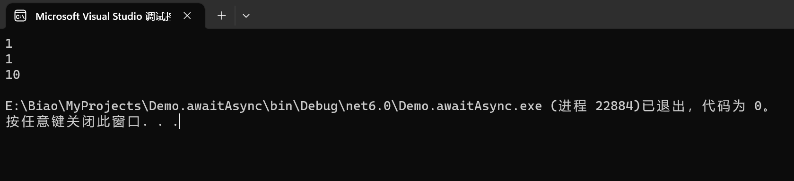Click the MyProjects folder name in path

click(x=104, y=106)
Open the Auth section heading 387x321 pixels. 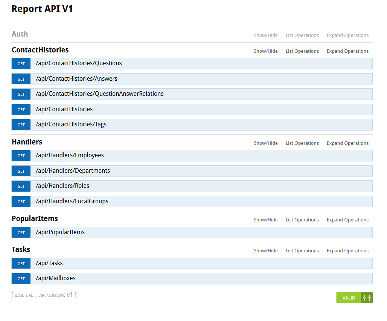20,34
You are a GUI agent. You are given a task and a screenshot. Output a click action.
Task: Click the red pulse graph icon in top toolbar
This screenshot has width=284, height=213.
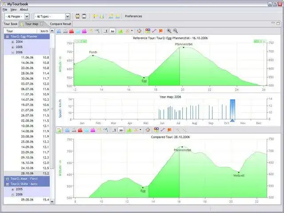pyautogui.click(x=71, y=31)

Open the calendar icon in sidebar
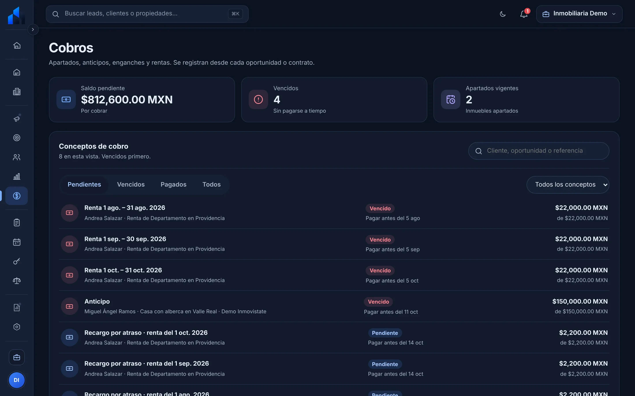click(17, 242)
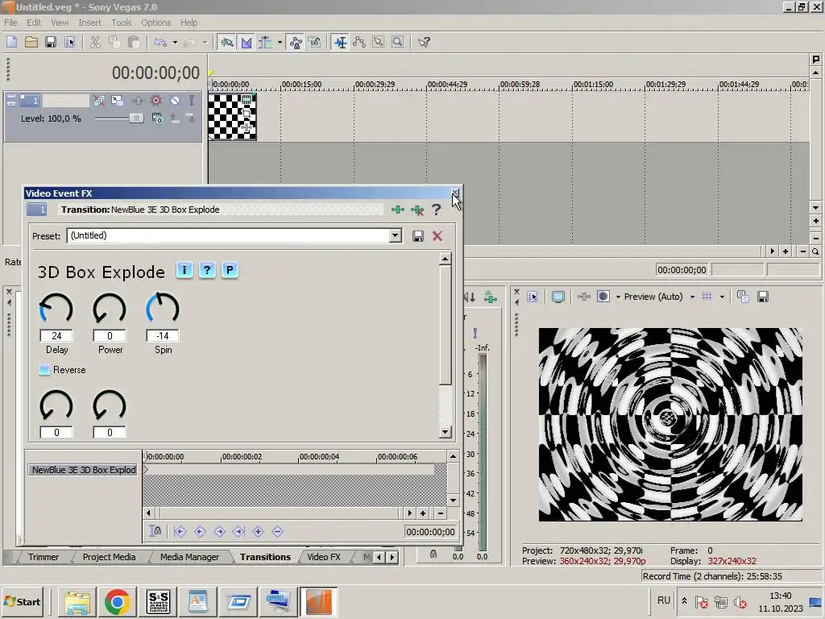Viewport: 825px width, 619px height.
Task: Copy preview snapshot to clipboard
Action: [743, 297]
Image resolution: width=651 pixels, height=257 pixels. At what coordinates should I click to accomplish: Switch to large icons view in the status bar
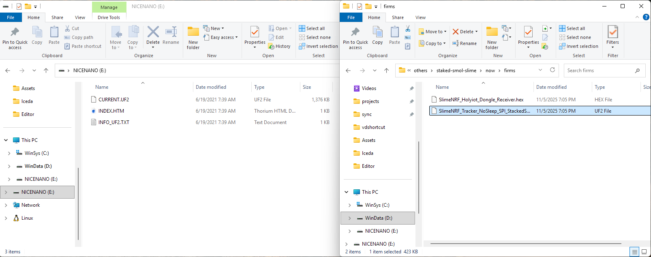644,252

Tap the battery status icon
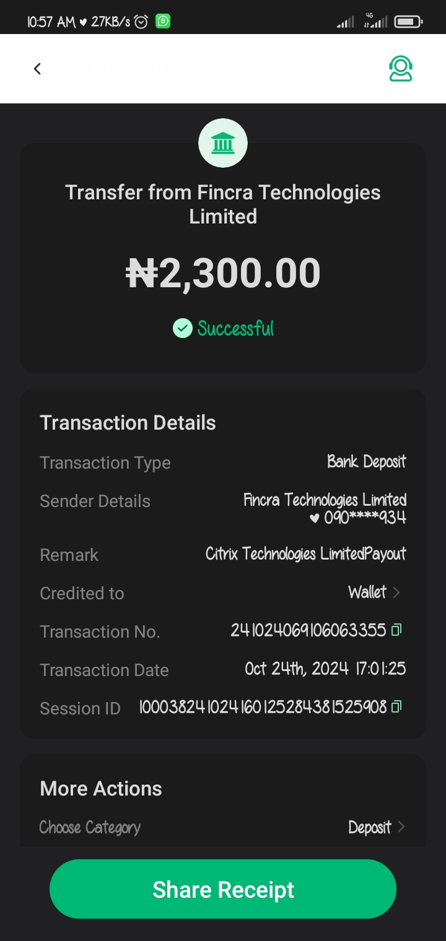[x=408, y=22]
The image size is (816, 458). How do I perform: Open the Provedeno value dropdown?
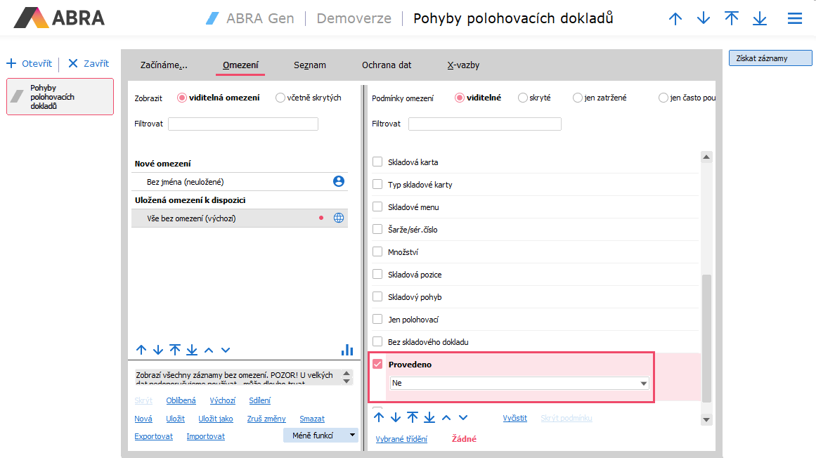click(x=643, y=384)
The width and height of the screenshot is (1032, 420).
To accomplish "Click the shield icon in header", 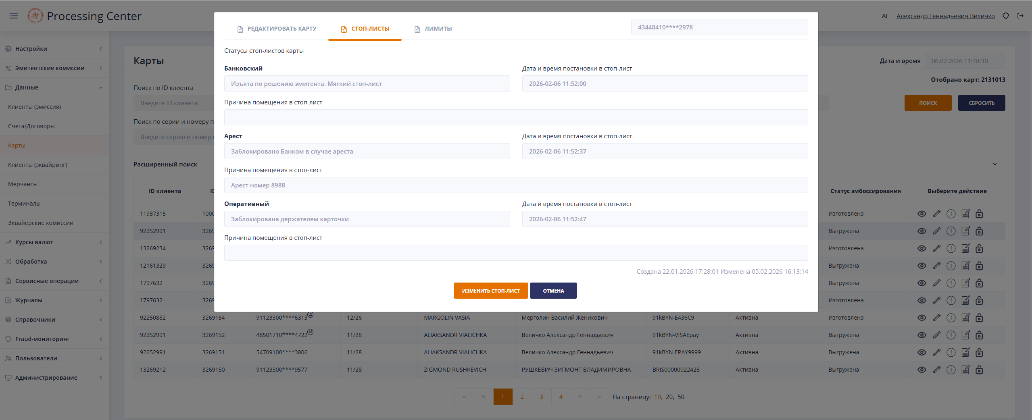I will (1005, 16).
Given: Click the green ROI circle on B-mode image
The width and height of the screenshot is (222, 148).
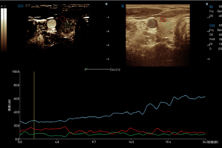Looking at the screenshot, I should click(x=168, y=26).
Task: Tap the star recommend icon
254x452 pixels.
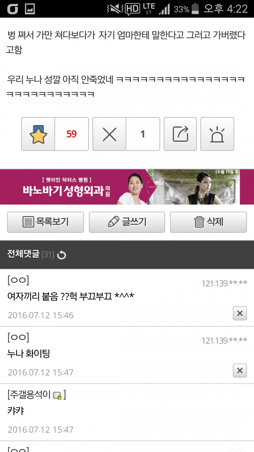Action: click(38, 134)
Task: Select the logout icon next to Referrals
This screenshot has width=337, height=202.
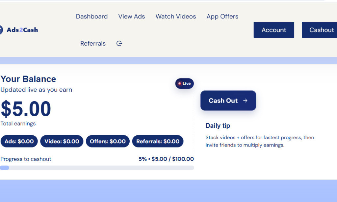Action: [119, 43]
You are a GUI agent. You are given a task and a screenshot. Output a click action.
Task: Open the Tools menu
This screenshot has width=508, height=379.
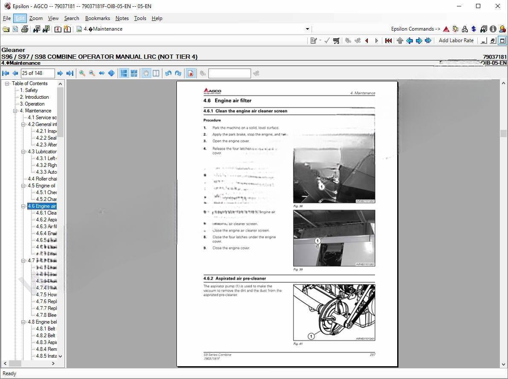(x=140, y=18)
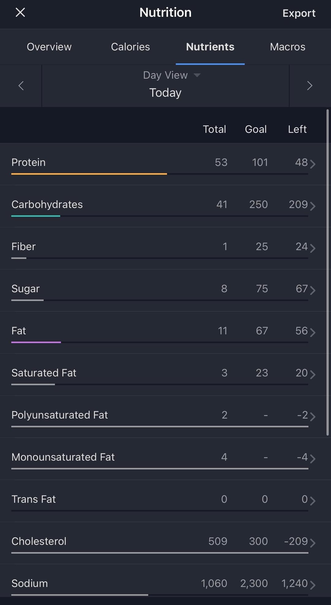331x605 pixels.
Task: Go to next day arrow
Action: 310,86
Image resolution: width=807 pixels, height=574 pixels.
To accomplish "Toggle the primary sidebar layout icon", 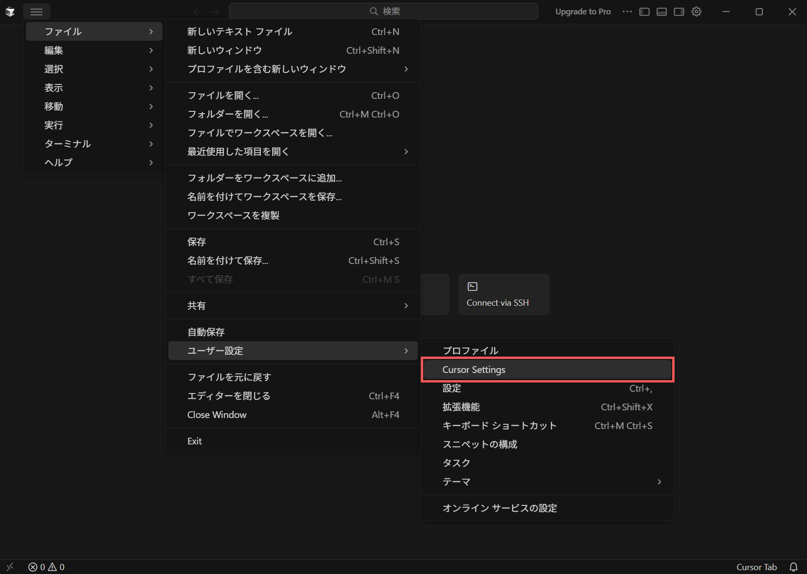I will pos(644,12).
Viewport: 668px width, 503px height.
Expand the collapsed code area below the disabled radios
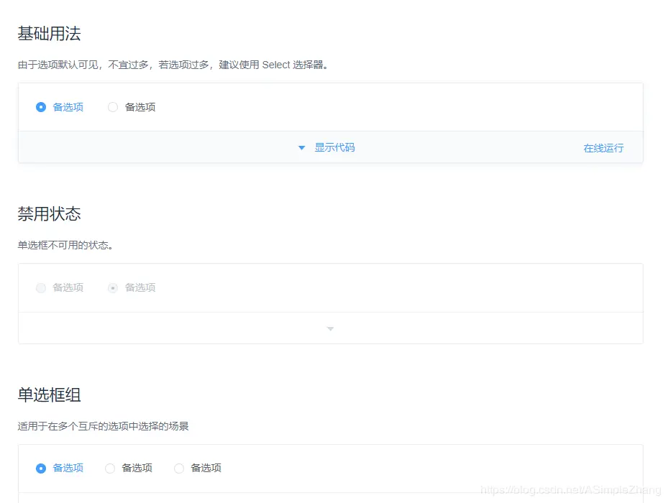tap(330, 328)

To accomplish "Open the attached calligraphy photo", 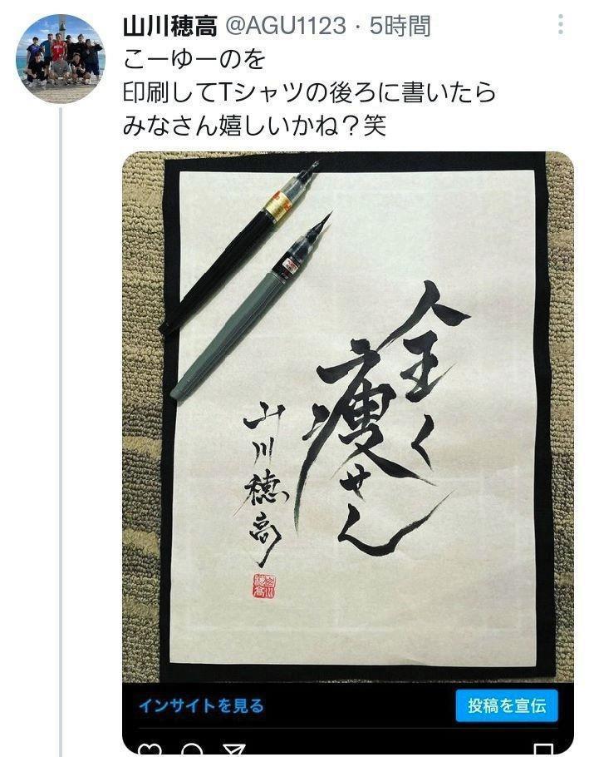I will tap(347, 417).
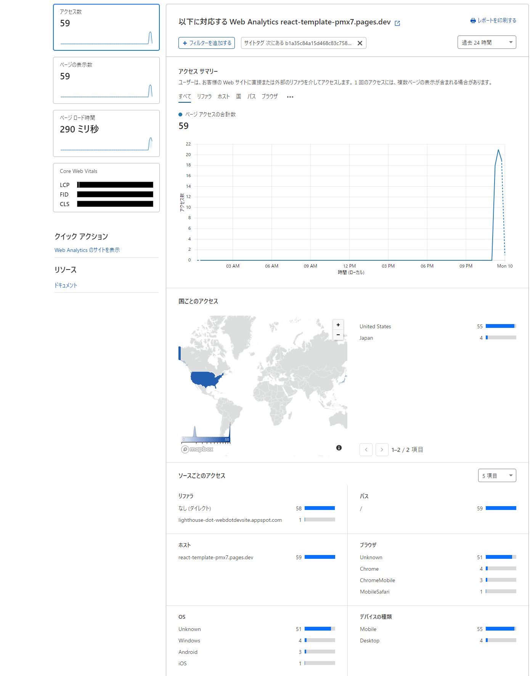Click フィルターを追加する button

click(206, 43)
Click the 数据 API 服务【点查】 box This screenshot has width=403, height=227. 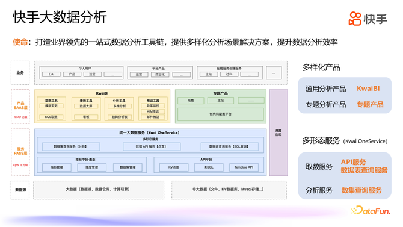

Assigned task
Take only the lines above from the one that has "Task: Select the" through the one that has "Image resolution: width=807" and reproduce them exactly, omitting any pictures.

Output of the exercise
Task: Select the logout icon next to Referrals
This screenshot has width=337, height=202.
Action: [119, 43]
You are a GUI agent. You are given a task and a screenshot. Output a click action.
Task: Open the Tools menu
This screenshot has width=508, height=379.
(x=140, y=18)
331x605 pixels.
Task: Go to next day arrow
Action: 310,86
Image resolution: width=807 pixels, height=574 pixels.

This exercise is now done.